(Provided records)

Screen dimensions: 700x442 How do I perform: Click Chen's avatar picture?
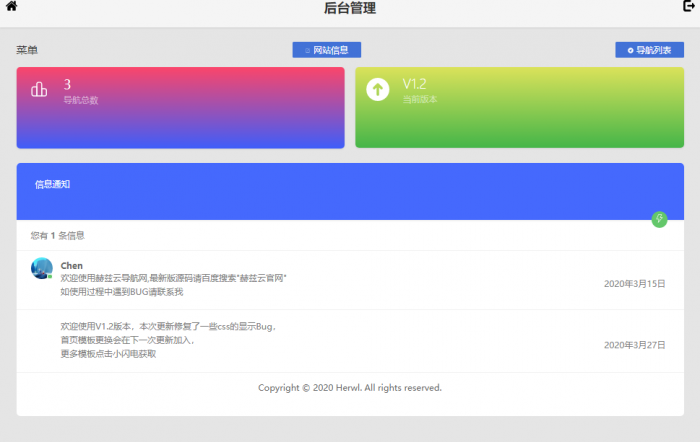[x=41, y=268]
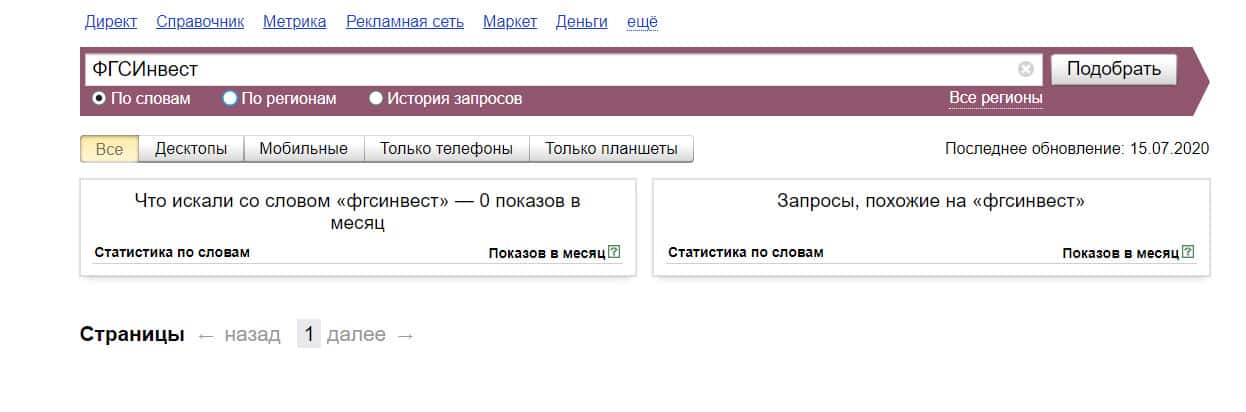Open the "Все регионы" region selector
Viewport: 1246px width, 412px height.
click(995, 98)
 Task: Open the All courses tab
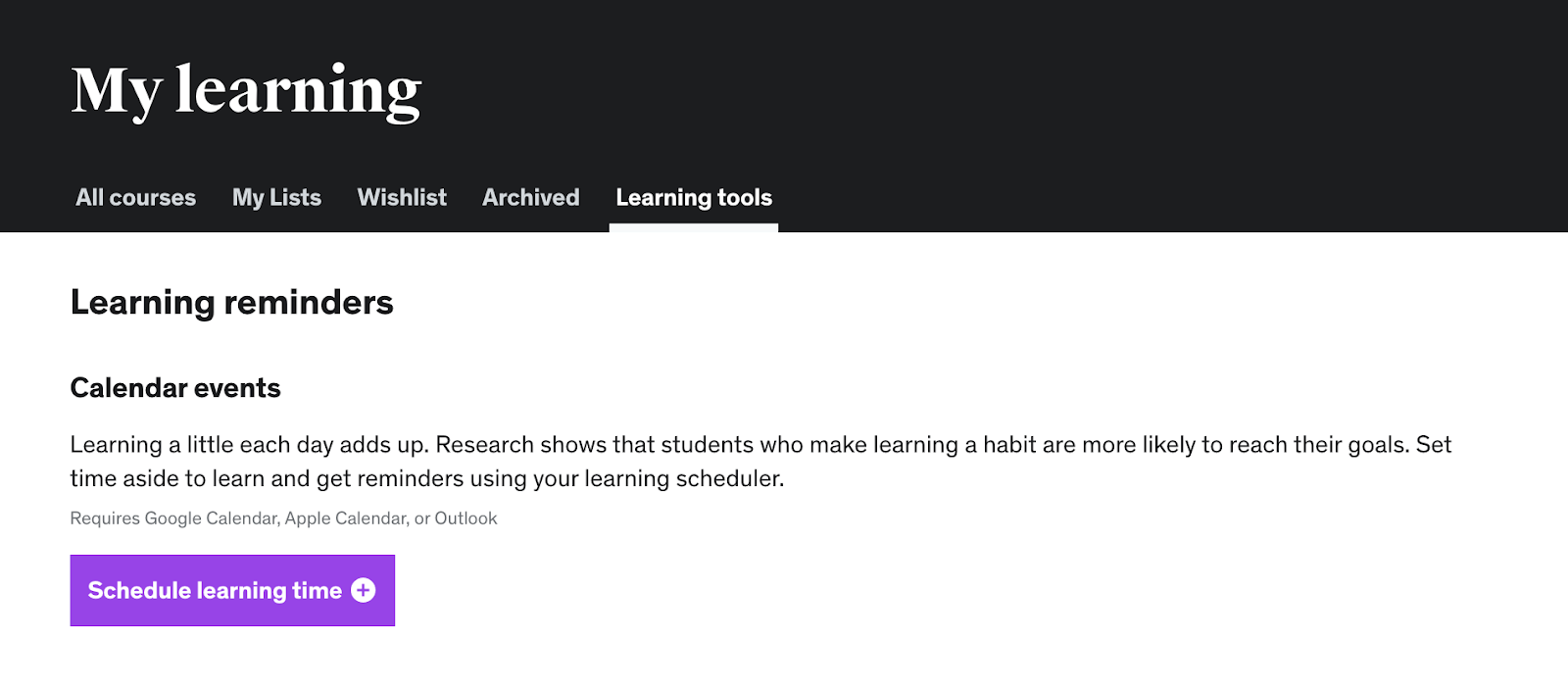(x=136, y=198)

(End Provided records)

### [What you have to do]
Please reproduce all the material exactly. Pictures stay out of the copy.

### [Answer to this exercise]
Screen dimensions: 700x442 How do I perform: Click Chen's avatar picture?
[x=41, y=268]
Open the "Все регионы" region selector
Viewport: 1246px width, 412px height.
click(995, 98)
 Task: Open the All courses tab
(x=136, y=198)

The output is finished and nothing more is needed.